_Excerpt to read:_
Montreal, QB — Canadian National reported on Tuesday, July 20, its financial and operating results for the second quarter ended June 30, 2021, highlighting a 13 percent increase in revenue ton miles (RTMs) year-over-year and volume growth in virtually every business unit, with notable strength in industrial products, international and domestic intermodal, and propane.
"CN continued to deliver strong operating and financial performance in the second quarter, driven in large part by the dedication of our people and the ongoing long-term investments we are making in our network, equipment, technology and talent," said JJ Ruest, president and CEO of CN.
"We enter the second half of 2021 focused on executing for our customers and leveraging our strong network performance to safely and sustainably drive long-term value creation for all of our stakeholders.
"Our proposed combination with Kansas City Southern has received overwhelming support from a broad base of stakeholders because it will enhance competition and drive economic growth in North America.

_What you need to do:_
1. In the CN earnings report, by what percentage did revenue ton miles increase year-over-year in the second quarter of 2021?
2. Continue the CN earnings report from its last sentence.

_Collected material:_
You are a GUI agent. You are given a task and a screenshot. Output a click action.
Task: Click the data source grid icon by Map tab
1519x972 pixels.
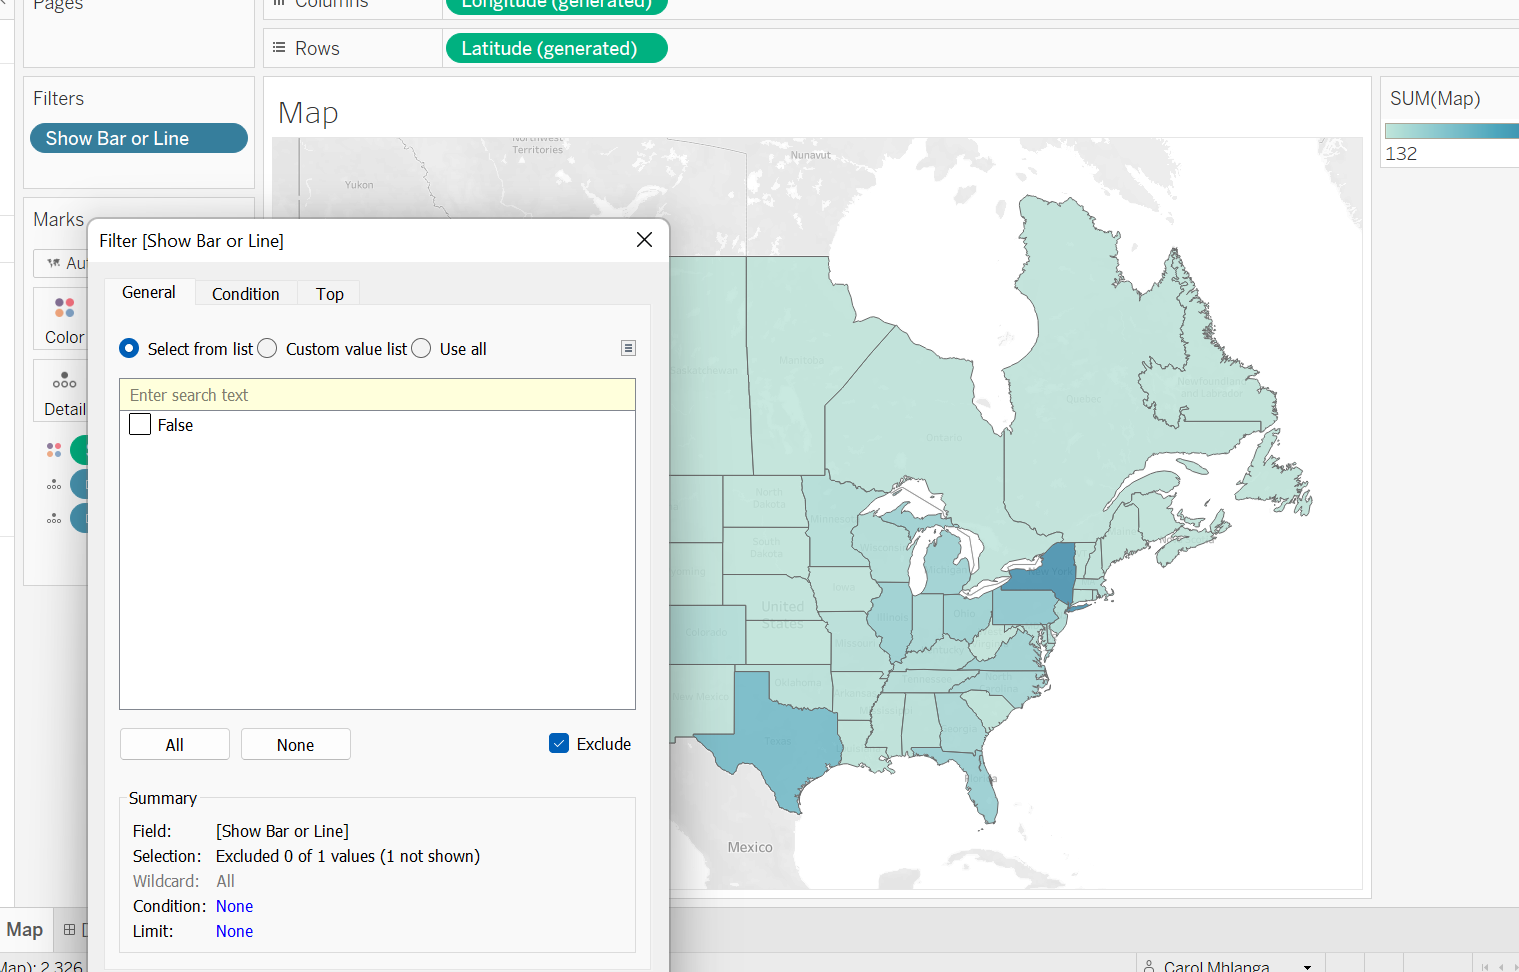[70, 930]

_Responses in order:_
1. 13 percent

2.
"We are confident in our ability to obtain the necessary approvals and successfully close this pro-competitive combination and look forward to delivering the many compelling benefits to customers, employees, labor partners and the communities in which we operate.”
Financial results highlights Second-quarter 2021 compared to second-quarter 2020
Operating Performance Second-quarter 2021 compared to second-quarter 2020
Operating performance improved in the second quarter of 2021 when compared to the same period in 2020. In 2020, CN took exceptional measures and made changes to its operating plan (i.e. building longer and heavier trains) due to the sharp retreat in volumes and the unknown duration and effects of the pandemic.
As the economy rebounded from the COVID-19 pandemic, CN reverted to its standard operating plan, which focuses on car velocity and through dwell.
Reaffirmed 2021 financial outlook (2) CN is still targeting double-digit adjusted diluted EPS growth, versus 2020 adjusted diluted EPS of C$5.31 (1) and continues to assume high single-digit volume growth in 2021 in terms of RTMs. Furthermore, CN is still targeting free cash flow in the range of C$3.0 billion to C$3.3 billion in 2021 compared to C$3.2 billion in 2020.
Second-quarter 2021 revenues, traffic volumes and expenses Revenues for the second quarter of 2021 were C$3,598 million, an increase of C$389 million, or 12 per cent, when compared to the same period in 2020.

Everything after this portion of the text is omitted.